2 de junho de 2016

Guerra Fria 2.0

Danish army training

Alerta vermelho! Paranóia anti-russa da OTAN alimenta com dinheiro a Máquina Militar -industrial

© Flickr/ 7th Army Joint Multinational Training Command

Após o mais recente impasse entre a OTAN e a Rússia, alimentada pela incessante paranóia anti-russa do Ocidente e sombrio legado pós-Guerra Fria, a pressão tem sido crescente nos membros da OTAN a bombar  seus gastos militares.

No entanto, este é um caso em que os números falam por si. De acordo com o Instituto Internacional de Estudos Estratégicos (IISS), Rússia gastou 70 bilhões de dólares em defesa só em 2014, ao passo que os EUA gastaram 581 bilhões de dólares em suas forças armadas. Adicione da Alemanha 44 bilhões, o de 61 bilhões Reino Unido e da França de 53 bilhões de dólares, e você está ficando perto da imagem real.

Eternas discussões do Ocidente para a corrida armamentista são suposta sede de sangue da Rússia e da fraqueza do flanco oriental da OTAN. A RAND Corporation, uma corporação política global e think-tank americano, realizou várias simulações de uma invasão russa dos Estados Bálticos e chegou a uma conclusão pouco auspicioso: OTAN é incapaz de proteger seus membros, que supostamente correm um grande risco de uma invasão russa. De acordo com a RAND Corporation, que levaria a Rússia a apenas 60 horas para marchar para as capitais da Estónia e da Letónia.

De acordo com Michael Jarlner do jornal dinamarquês Politiken, este é um eco da Guerra Fria. RAND Corporation opera com total apoio do Estado e foi fundada pela Douglas Aircraft Company logo após a Segunda Guerra Mundial (um dos antecessores da empresa aeroespacial McDonnell Douglas). A maioria dos seus 1.700 funcionários são funcionários do Departamento de Estado dos EUA, de modo que o think-tank é tudo, mas "imparcial".

Em uma nota mais engraçado, a revista alemã Der Spiegel recentemente notou que era um dos pesquisadores mais lendários da Rand Corporation, teórico guerra nuclear Herman Kahn, que serviu como a principal inspiração para o cineasta Stanley Kubrick por sua cáustica sátira da Guerra Fria "Dr. Strange Love."

Após o fim da Guerra Fria, quando muitos regalaram  prematuramente a vinda de que o cientista político Francis Fukuyama chamou de "O Fim da História", muitos começaram a se perguntar se a OTAN era necessária. De acordo com o próprio site da organização, durante todo o período da Guerra Fria, as forças da Otan não tinham sido envolvidas em um único engajamento militar. No entanto, a organização encontrou o seu pé não intervir nos assuntos internos de países como Iugoslávia, onde uma campanha de 1999 bombardeios resultou em centenas de mortes de civis e a dizimação de grande parte da infra-estrutura do país.

Depois da Rússia recuperou -se economicamente no século 21, organizações como a RAND colocaram a aliança no centro de todo o sistema de defesa ocidental, a oposição de uma cada vez mais "agressivo" e "imprevisível" Kremlin. O ponto desta retórica é para coagir os responsáveis ​​políticos europeus para aumentar seus gastos militares.

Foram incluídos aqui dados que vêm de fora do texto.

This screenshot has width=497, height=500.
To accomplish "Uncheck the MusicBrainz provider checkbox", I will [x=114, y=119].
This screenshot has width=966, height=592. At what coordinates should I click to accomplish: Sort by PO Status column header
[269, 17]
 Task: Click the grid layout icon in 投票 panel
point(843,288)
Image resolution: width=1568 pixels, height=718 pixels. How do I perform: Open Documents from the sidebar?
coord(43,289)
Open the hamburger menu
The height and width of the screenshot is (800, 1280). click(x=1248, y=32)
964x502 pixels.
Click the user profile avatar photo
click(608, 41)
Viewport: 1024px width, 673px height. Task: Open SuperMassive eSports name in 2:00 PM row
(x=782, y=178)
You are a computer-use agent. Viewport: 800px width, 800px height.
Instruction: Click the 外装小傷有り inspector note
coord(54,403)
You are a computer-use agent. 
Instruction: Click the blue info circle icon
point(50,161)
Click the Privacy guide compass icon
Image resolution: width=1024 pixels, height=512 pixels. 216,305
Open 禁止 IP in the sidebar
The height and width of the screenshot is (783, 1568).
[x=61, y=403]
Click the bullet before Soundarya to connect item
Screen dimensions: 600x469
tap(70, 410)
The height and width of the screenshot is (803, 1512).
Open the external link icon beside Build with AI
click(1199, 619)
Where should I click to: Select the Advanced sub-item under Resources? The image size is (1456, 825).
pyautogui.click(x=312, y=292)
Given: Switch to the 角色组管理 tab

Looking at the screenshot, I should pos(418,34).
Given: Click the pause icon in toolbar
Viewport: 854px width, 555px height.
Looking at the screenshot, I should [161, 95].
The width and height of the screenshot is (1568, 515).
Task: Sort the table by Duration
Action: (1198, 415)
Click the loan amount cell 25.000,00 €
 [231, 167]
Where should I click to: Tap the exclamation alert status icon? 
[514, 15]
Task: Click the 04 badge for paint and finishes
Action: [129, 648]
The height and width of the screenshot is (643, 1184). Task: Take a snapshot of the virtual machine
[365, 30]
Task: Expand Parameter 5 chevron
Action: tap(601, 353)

No caso da Dinamarca, os gastos militares do Reino caiu de 2,1 por cento do PIB nacional no fim da Guerra Fria para 1,18 por cento em 2015. Ao mesmo tempo, os dinamarqueses estão sendo continuamente doutrinados com a idéia de uma ameaça russa. O país conseguiu criar a imagem do inimigo; isso é essencial, já que espera para persuadir os cidadãos e contribuintes para apoiar os militares, com mais e mais dinheiro e se preparando para o envolvimento em procedimentos anti-russos da OTAN. Actualmente, a Dinamarca está a preparar para contribuir 150 soldados para a defesa da Estónia contra seu vizinho oriental.

Mas há realmente nenhum sentido comum na ideia de que a Rússia está pedindo para ter problemas? O analista militar norte americano Michael Koefman está entre aqueles que não entendem por que a Rússia jamais invadir os países bálticos em um conflito desnecessário com a OTAN.

"Não faz qualquer sentido para a Rússia para conquistar os Estados bálticos mostrar fraqueza da OTAN", disse Koefman, citado pelo jornal dinamarquês.

No entanto, os políticos europeus em geral queridos e dinamarqueses em particular keep divulgando o cenário de horror rebuscado e colocar todas as ideias erradas na cabeça seus companheiros concidadãos.